**Extract to read:**
* * *
#ubuntu-africa 2015-11-02
<Kilos> morning africa
<craigbrash> Kilos: good morning
<Kilos> hi craigbrash
#ubuntu-africa 2015-11-03
<elacheche> Mornign africa!
<elacheche> Anyone here have a feedback about the difference between SuexecUserGroup & chroot jail apache?
<craigzim> morning elacheche
<elacheche> Hey craigzim :)
<Kilos> hi craigzim elacheche and others
<elacheche> Hey!
<craigzim> hello
<Kilos> elacheche any advance on the amp
<Kilos> map
<Kilos> not serious, just checking
<elacheche> Kilos, nope, but It's on my mind this days :) I almost start stabilizing our community server for #opentunisia project, and now I can think about other things :)
<Kilos> good man
<Kilos> and dont eat refined salt
<Kilos> sea salt unrefined
<Kilos> no table salt
<Kilos> all you guys have to live long and build this community
<Kilos> just because the world is falling to pieces doesnt mean we have to as well
<elacheche> :D
#ubuntu-africa 2015-11-04
<perphil> hello need some help here
<elacheche> How can I help perphil
<perphil> hi elacheche, i reinstall ubuntu utopic, and can't install gnome flashback, want metacity
<elacheche> why not :/
<perphil> "There isn’t a software package called “metacity” in your current software sources."
<elacheche> perphil, that's normal
<perphil> and can't find a good ppa for x86 p4
<elacheche> I just checked Ubuntu 14.10 (Utopic Unicorn) reached End of Life on July 23, 2015"
* * *
**Records for the task:**
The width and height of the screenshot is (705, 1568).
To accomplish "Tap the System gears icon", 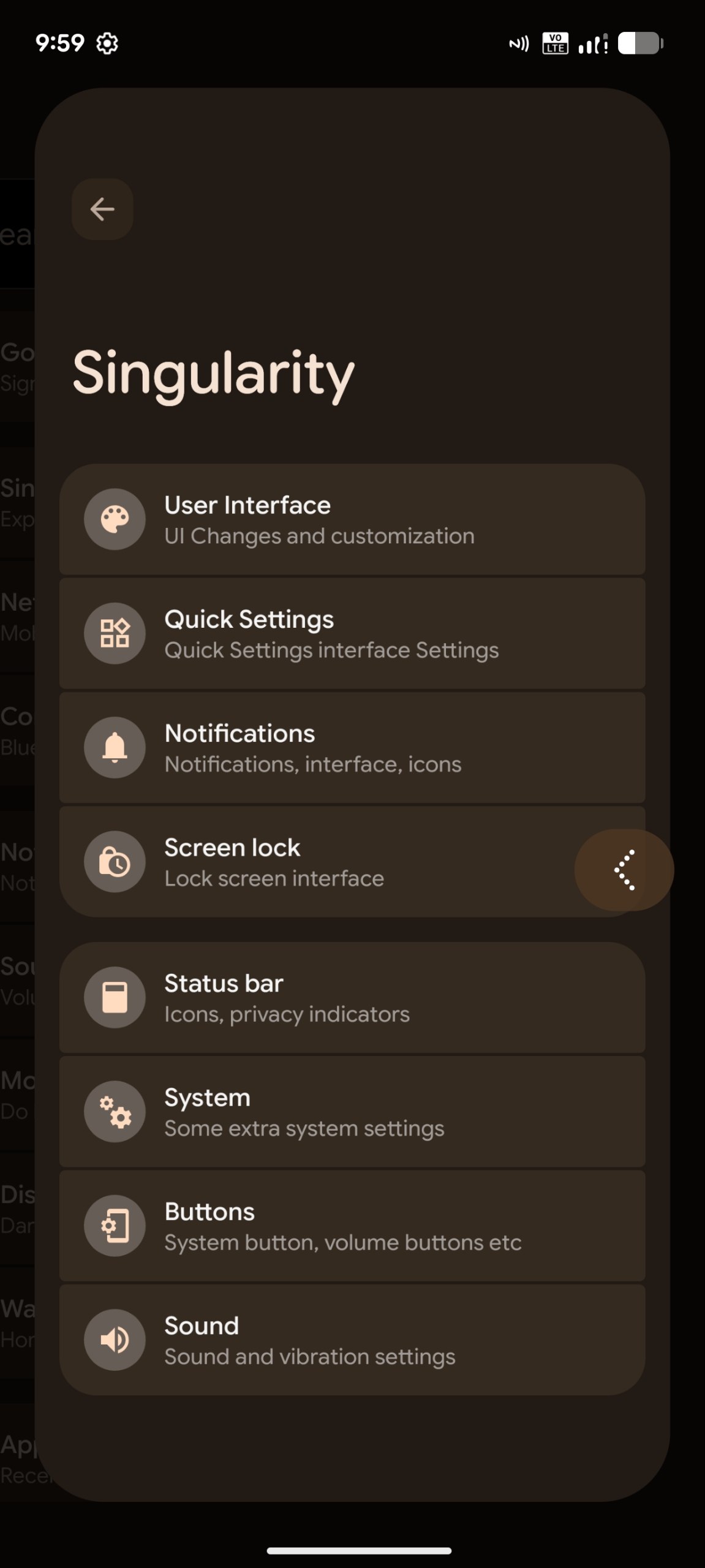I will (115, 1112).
* * *
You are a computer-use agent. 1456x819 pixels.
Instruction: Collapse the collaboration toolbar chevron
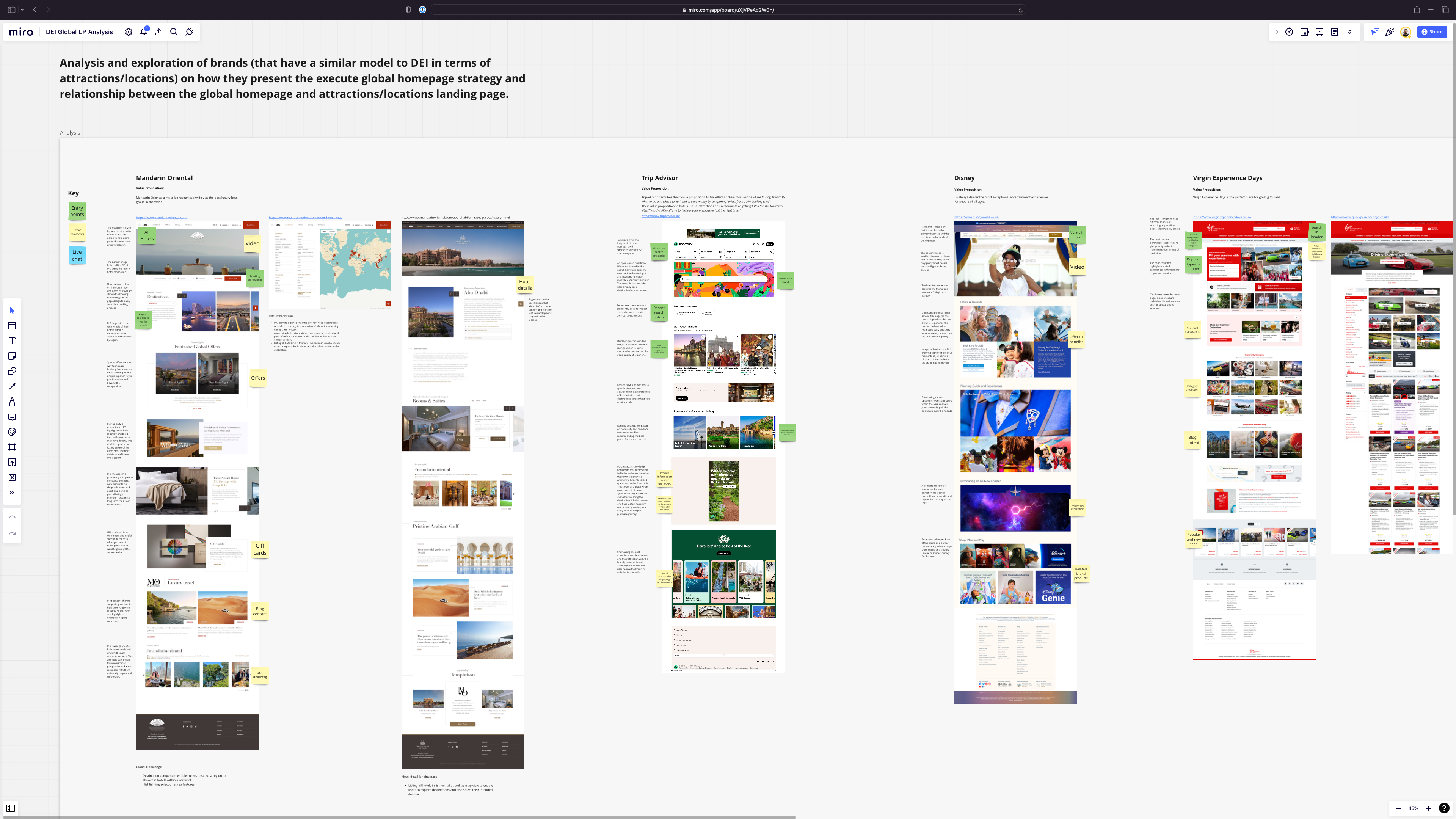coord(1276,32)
* * *
**Actions to take:**
1. Retype the part of the chat log from "<elacheche> Anyone here" up to and including "other things :)".
2. In the records, repeat the lines from the line with "You are a computer-use" up to and including the line with "coord(1276,32)", leaving the pictures out of your answer.

**Completed exercise:**
1.
<elacheche> Anyone here have a feedback about the difference between SuexecUserGroup & chroot jail apache?
<craigzim> morning elacheche
<elacheche> Hey craigzim :)
<Kilos> hi craigzim elacheche and others
<elacheche> Hey!
<craigzim> hello
<Kilos> elacheche any advance on the amp
<Kilos> map
<Kilos> not serious, just checking
<elacheche> Kilos, nope, but It's on my mind this days :) I almost start stabilizing our community server for #opentunisia project, and now I can think about other things :)

2.
You are a computer-use agent. 1456x819 pixels.
Instruction: Collapse the collaboration toolbar chevron
coord(1276,32)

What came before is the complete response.